(WHAT YOU ARE ASKED TO DO) Output every line of the records below verbatim, changing nothing.

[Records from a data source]
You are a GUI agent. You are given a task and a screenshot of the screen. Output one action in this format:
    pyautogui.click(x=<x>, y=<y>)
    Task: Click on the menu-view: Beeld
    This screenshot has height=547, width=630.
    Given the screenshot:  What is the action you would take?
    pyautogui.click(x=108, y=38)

(FINAL ANSWER)
You are a GUI agent. You are given a task and a screenshot of the screen. Output one action in this format:
    pyautogui.click(x=<x>, y=<y>)
    Task: Click on the menu-view: Beeld
    This screenshot has height=547, width=630.
    Given the screenshot:  What is the action you would take?
    pyautogui.click(x=108, y=38)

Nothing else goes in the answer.